Жена бросилась к нему, схватила за плечо, встряхнула:

— Чего с тобой?

Он дико оглядел ее с ног до головы, потом зло блеснул глазами и, ухватив ее за руку, принялся ожесточенно дубасить кулаками:

— Все вы! От вас хоронился. От вас прятал, окаянных!.. Мыши, мыши… А-ых, денежки, мои денежки!.. Задушу, всех задушу!..

Пашка и Ставка бросились к матери на помощь. Липочка вырвалась из рук Мирона и кинулась в дом. Мирон, не помня себя, пнул что есть силы младшего сына в живот. Ставка покатился по земле, извиваясь от боли. Мирон метнулся за женой, теряя по пути мелкие клочки бумаг и тряпок. Пашка попытался было заступить отцу путь, но тот так дико и зло взглянул на него, что он поспешил отскочить в сторону. Мирон нагнал жену в сенях. Он вцепился обеими руками в смолевые пряди ее волос и, — повторяя в истерическом отчаянии: «Господи… Микола милостивый… Мои деньги!» — поволок ее на крыльцо, глядя безумно куда-то поверх крыш. Женщина закричала надрывно и страшно. Ставка ползком добрался до плетня, залез для безопасности на его вершину и, стуча кулаком о кулак, жалобно выкрикивал:

— У-у! Тас-Мирон! У-у-у! Тас-Мирон!

Сколько ненависти было в этом хриплом и надрывном стоне!

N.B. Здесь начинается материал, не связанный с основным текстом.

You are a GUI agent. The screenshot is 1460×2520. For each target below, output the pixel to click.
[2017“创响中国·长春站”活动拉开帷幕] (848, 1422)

— Та-ас-Мирон! Та-ас-Мирон!

Гагушин раскачивал голову женщины и с тупым, равнодушным отчаянием колотил ее о перила. Потом повалил жену на пол и начал топтать ногами. Липочка уже перестала кричать — только стонала по временам. Лицо ее было залито кровью. Левый глаз закрылся. Верхняя губа чудовищно вспухла.

Оказалось, что Мирон запрятал на погребушке деньги, вырученные на последней Уильской ярмарке за баранов. Денег было около трех тысяч. От скупости он не решился их тотчас же пустить в оборот, не сумел купить на них молодых баранов для выпаса. Он все надеялся, что скот подешевеет. Он просто не в силах был расстаться с кипой красивых светло-желтых сторублевок. В банк он также боялся их отвезти и спрятал их в стену, меж кирпичей. Мыши скоро разнюхали пахучие деньги и изгрызли их так, что от них осталась одна труха.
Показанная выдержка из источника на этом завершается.